The code of the store boils down to the following simple model.
First some useful imports…
{-# LANGUAGE ScopedTypeVariables #-}
module Main where
import Control.Concurrent.Async
import Control.Concurrent.STM
import Control.Exception
import Control.Monad (forever)
import Hevents.Eff
import System.IO
The store dequeues some operation from a given queue, writes the operation’s string to stdout
then put back the length of the written string into a TMVar, which models communicating the result of the operation back to the caller.

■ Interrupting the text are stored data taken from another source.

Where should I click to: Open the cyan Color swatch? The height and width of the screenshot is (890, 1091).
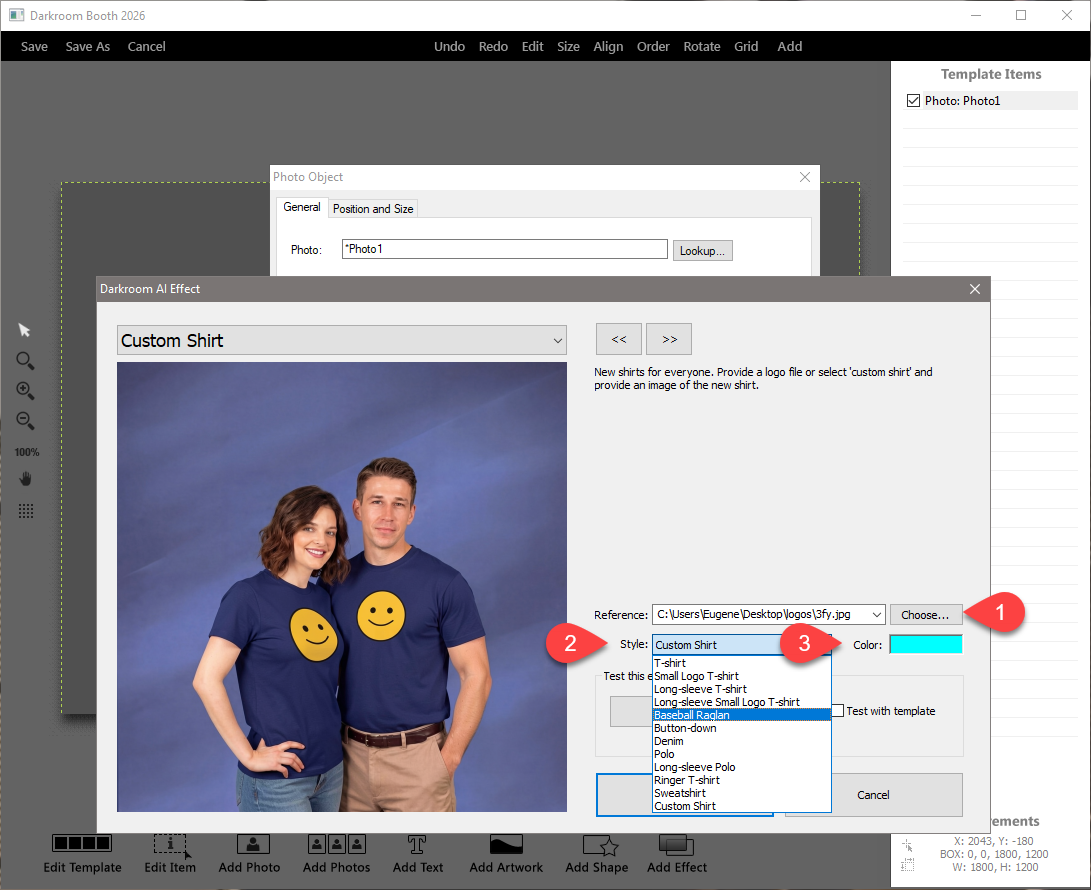click(x=925, y=645)
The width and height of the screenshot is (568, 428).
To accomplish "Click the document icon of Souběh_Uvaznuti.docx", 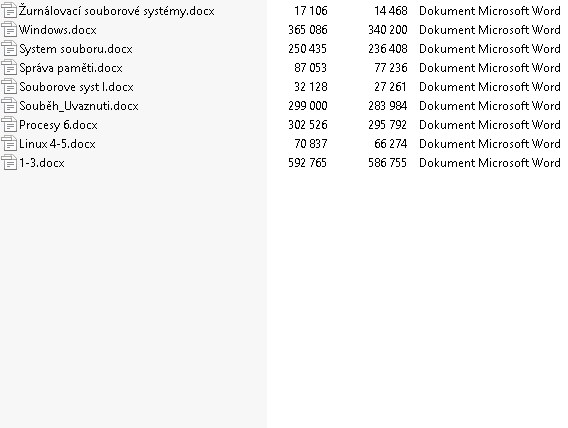I will tap(9, 106).
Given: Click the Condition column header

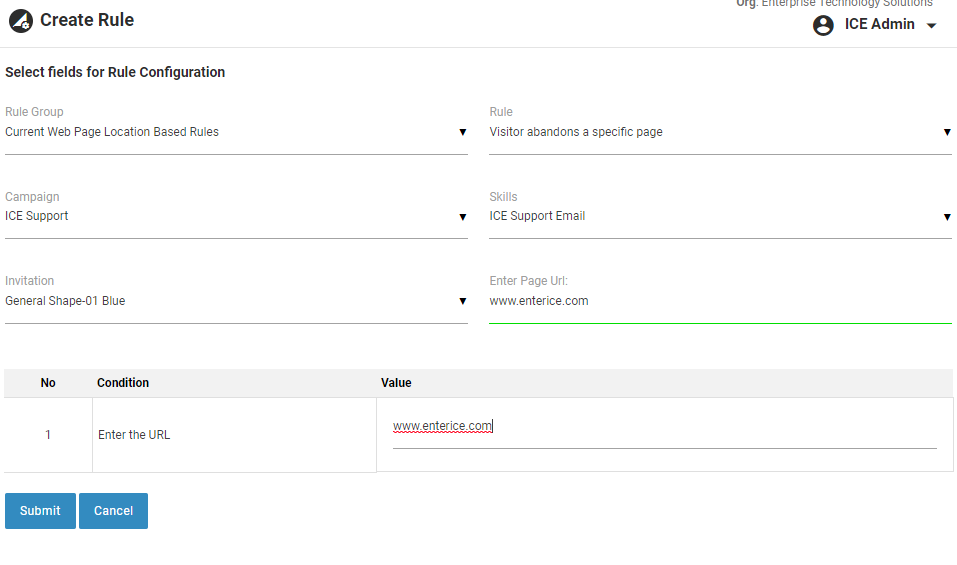Looking at the screenshot, I should tap(123, 383).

data Op = Op String (TMVar Int)
storerun :: TBQueue Op -> IO ()
storerun q = do
h <- openFile "store.test" ReadWriteMode
hSetBuffering h NoBuffering
forever $ do
Op s v <- atomically $ readTBQueue q
hPutStrLn h s
atomically $ putTMVar v (length s)
The main
function is responsible for creating the jobs queue, starting the “store” in a separate thread then reading lines from stdin
and feeding them as “operations” for the store.
main :: IO ()
main = do
q <- newTBQueueIO 100
_ <- async $ storerun q
storeInput q
where
storeInput q = forever $ do
l <- getLine
v <- newEmptyTMVarIO
r <- atomically $ do
writeTBQueue q (Op l v)
takeTMVar v
This code deadlocks because STM are actually - surprise! - transactions: They do all of their operations, or nothing, and they are serialized. Hence the following block:
r <- atomically $ do
writeTBQueue q (Op l v)
takeTMVar v
…can succeeds if and only if it can atomically put an operation in the queue and read the result back from v
. Which of course is not possible because the result is put back after the operation is read from the queue in another transaction. The correct code is:
atomically $ writeTBQueue q (Op l v)
r <- atomically $ takeTMVar v
Pretty obvious, in retrospect. As the person who answered my question on SO, there is no way for two STM transactions to exchange information.